Mean streets: Self-driving cars will "cruise" to avoid paying to park
With no need to park, self-driving cars will clog city streets and slow traffic to a crawl. However, a policy fix could address these problems before autonomous vehicles become commonplace, says Adam Millard-Ball. (Video credit: University of California, Santa Cruz)
Still worse, since cruising is less expensive at reduced speeds, self-driving cars will slow down to a crawl as they “kill time,” according to Adam Millard-Ball, transportation planner, who is an associate professor of environmental studies at the University of California, Santa Cruz.
Parking prices are what get people out of their cars and on to public transit, but autonomous vehicles have no need to park at all. They can get around paying for parking by cruising. They will have every incentive to create havoc.
Adam Millard-Ball, Associate Professor of Environmental Studies, University of California, Santa Cruz.
Millard-Ball has analyzed “The Autonomous Vehicle Parking Problem” in the latest issue of Transport Policy.
Millard-Ball stated that the scenario of robot-induced gridlock is imminent and also that autonomous (or self-driving) vehicles would possibly become commonplace in the next 5–20 years. Millard-Ball is the first scientist to investigate the conjunctive effect of self-driving cars and parking costs on city centers, where the availability and cost of parking is the only tool that effectively limits car travel.
In the best-case scenario, the existence of a mere 2000 self-driving cars in the city of San Francisco will make traffic slow to less than 2 miles per hour, stated Millard-Ball, who employs a traffic micro-simulation model and game theory to power up his predictions.
“It just takes a minority to gum things up,” he stated, recollecting the congestion caused by motorists who cruise the “arrivals” area at airports to avoid parking fee: “Drivers would go as slowly as possibly so they wouldn’t have to drive around again.” Although free cell-phone parking areas, in combination with strict rules in loading areas, eased out the airport snarls, cities will be baffled with offering remote parking areas for self-driving cars at lower rates compared to the cost of cruising—which has been predicted by Millard-Ball to be 50 cents per hour.
Even when you factor in electricity, depreciation, wear and tear, and maintenance, cruising costs about 50 cents an hour—that’s cheaper than parking even in a small town.

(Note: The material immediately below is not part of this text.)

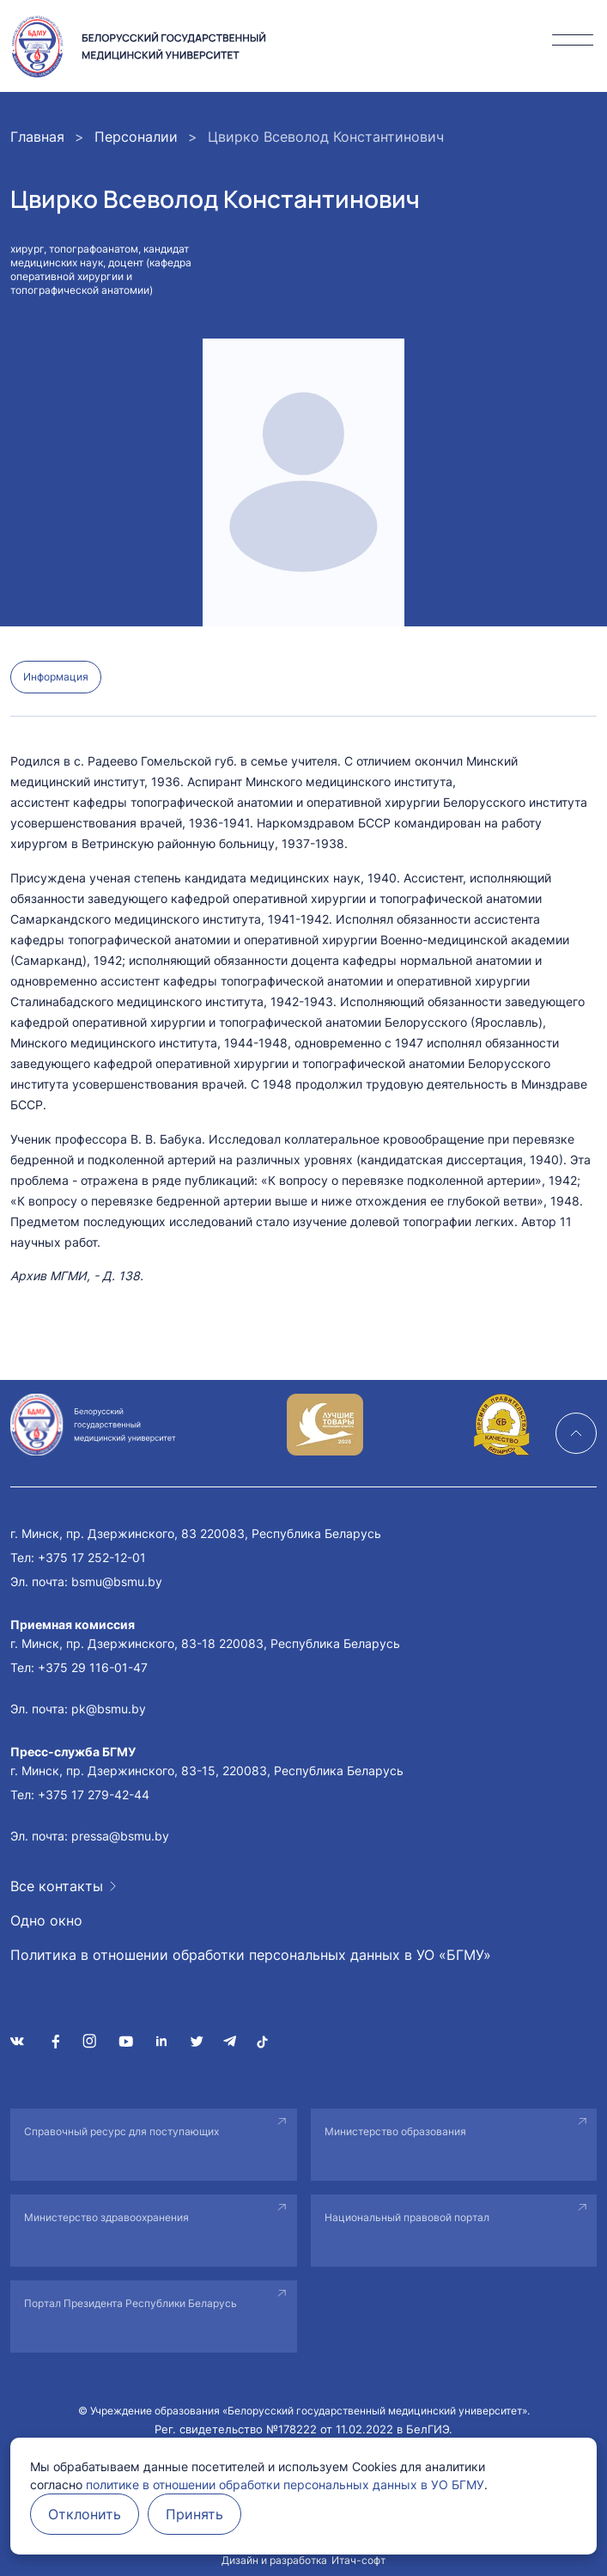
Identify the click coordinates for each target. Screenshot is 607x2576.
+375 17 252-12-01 (92, 1557)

Unless it’s free or cheaper than cruising, why would anyone use a remote lot?
Adam Millard-Ball, Associate Professor of Environmental Studies, University of California, Santa Cruz.

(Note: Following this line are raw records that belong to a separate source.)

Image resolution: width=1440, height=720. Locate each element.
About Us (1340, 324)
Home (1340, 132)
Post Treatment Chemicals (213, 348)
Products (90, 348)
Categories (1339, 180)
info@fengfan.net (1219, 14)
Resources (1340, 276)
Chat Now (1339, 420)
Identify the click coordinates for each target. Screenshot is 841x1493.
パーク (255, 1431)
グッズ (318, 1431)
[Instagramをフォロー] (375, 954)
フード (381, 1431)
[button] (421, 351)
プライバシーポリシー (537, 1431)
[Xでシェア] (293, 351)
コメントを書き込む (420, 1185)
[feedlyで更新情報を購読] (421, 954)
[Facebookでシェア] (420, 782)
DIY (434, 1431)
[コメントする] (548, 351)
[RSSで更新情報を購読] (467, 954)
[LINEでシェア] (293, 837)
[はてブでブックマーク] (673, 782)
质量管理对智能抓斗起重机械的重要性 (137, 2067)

Moreover, regulation falls short since, as stated by Millard-Ball, “It’s difficult to regulate intent. You can pass a law saying it’s illegal to drive more than 10 minutes without a passenger, but what if the car is picking up a parcel?”
The solution would be to impose congestion pricing that, despite taking varying forms, would typically amount to a user fee. In the city of London, a flat fee of £11.50, or about $15, is paid by motorists to enter the city center. Stockholm and Singapore employ analogous models. In more advanced models, charges could be based on miles driven, or different fees could be assigned to specific streets.
Environmentalists as well as economists concur that congestion as well as pollution can be effectively brought down by imposing congestion pricing; however, it is a politically fraught approach since it elevates the rage of commuters. This is exactly where Millard-Ball views an opportunity.
As a policy, congestion pricing is difficult to implement. The public never wants to pay for something they’ve historically gotten for free. But no one owns an autonomous vehicle now, so there’s no constituency organized to oppose charging for the use of public streets. This is the time to establish the principle and use it to avoid the nightmarish scenario of total gridlock.
Adam Millard-Ball, Associate Professor of Environmental Studies, University of California, Santa Cruz.
Furthermore, he stated that it is possible to equip self-driving cars with devices that would offer policymakers options for imposing fees based on speed, location, time of day—or even based on the lane occupied by the vehicle.
“The fees could raise money for cities to improve transportation,” he stated. “The idea is to do it now before autonomous vehicles become widespread.”